Birding the traditional Peninsular Malaysia Route

By Andrew Sebastian
July 2018

It was a brilliantly warm afternoon when Waldy Brouwer from Holland and I begun our 8 day bird and nature adventure . First stop was my old stomping ground – Kuala Selangor and the paddy fields of Sekincan.

Paddy field was first, taking full advantage of the clear sunny evening. To our dismay, clouds of smoke and haze filled the evening air as the farmers set their dried fields on fire in preparation of the next planting cycle. It’s amazing that while we point our fingers at Indonesia for our hazy weather, we somehow overlook our very own backyard. Anyway, we did manage to record a few ‘regulars’ namely the Watercock, White-breasted Wood-swallows and Cattle egrets. We ended the night on a good note with the ever dependable Buffy Fish Owl at Kuala Selangor Nature Park (KSNP).

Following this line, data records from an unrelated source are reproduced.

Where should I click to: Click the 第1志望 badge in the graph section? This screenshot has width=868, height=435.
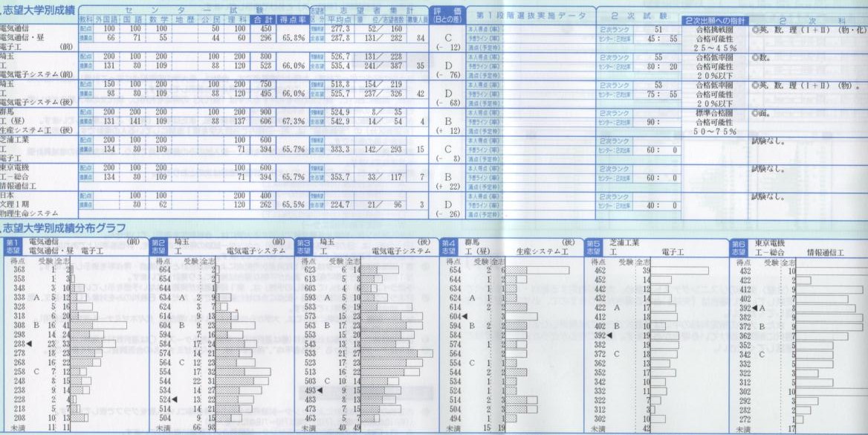[x=12, y=246]
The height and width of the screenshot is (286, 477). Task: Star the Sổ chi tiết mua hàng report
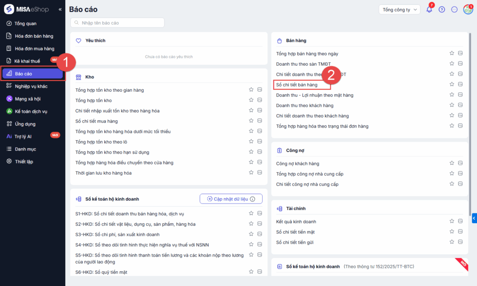(251, 121)
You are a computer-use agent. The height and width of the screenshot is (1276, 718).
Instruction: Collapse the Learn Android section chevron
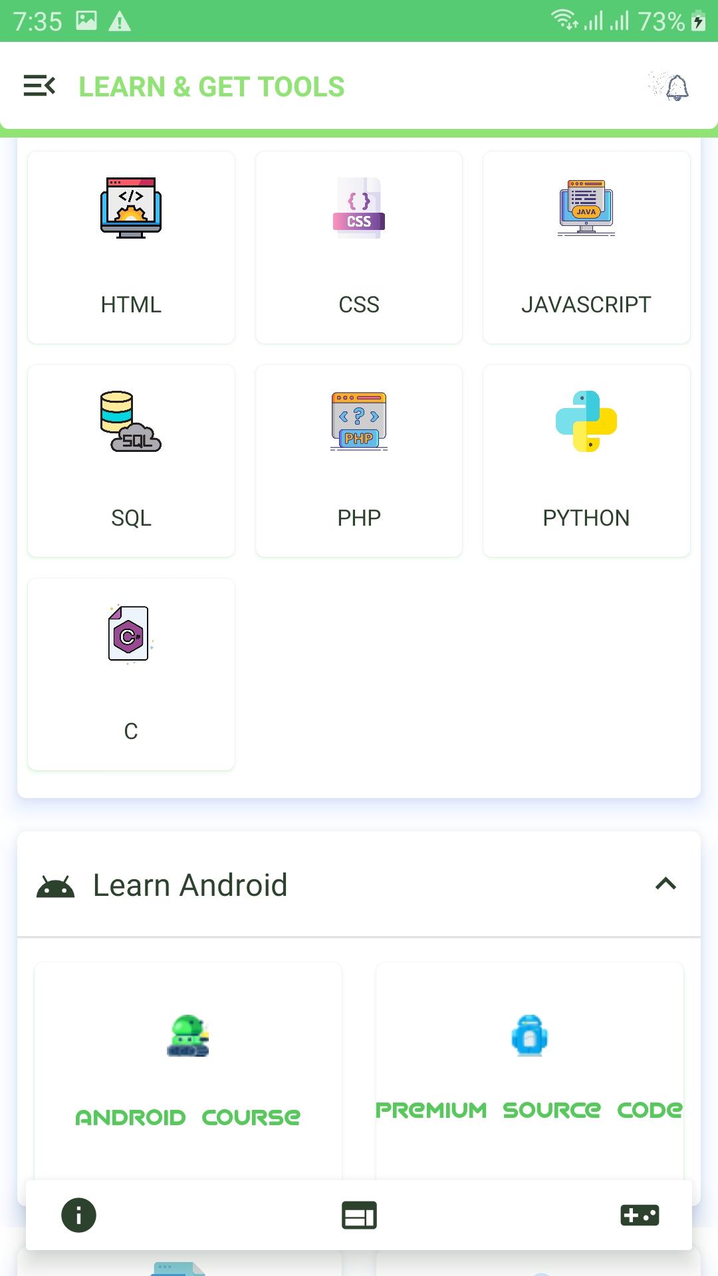[665, 884]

The next morning, we hit KSNP early and were blessed with a good mix of birds, starting with the Barred Eagle Owl (the largely odd daytime owl!), 3 of its woodpeckers (Laced, Common and the Brown-capped), Abbot’s Babbler, Pied Fantail, Asian Paradise Flycatcher, Purple & Grey Herons, Pied Triller, Great Tit etc.

On route to Fraser’s Hill, we decided to take a quick detour to visit Bagan Sungai Buloh with the chance for the Milky Stork and/or Lesser Adjutants. We got a good bag of 5 Lesser Adjutants and a couple of Great Egrets for our trouble – a good end to the Kuala Selangor leg of our trip. 52 species were recorded for this leg.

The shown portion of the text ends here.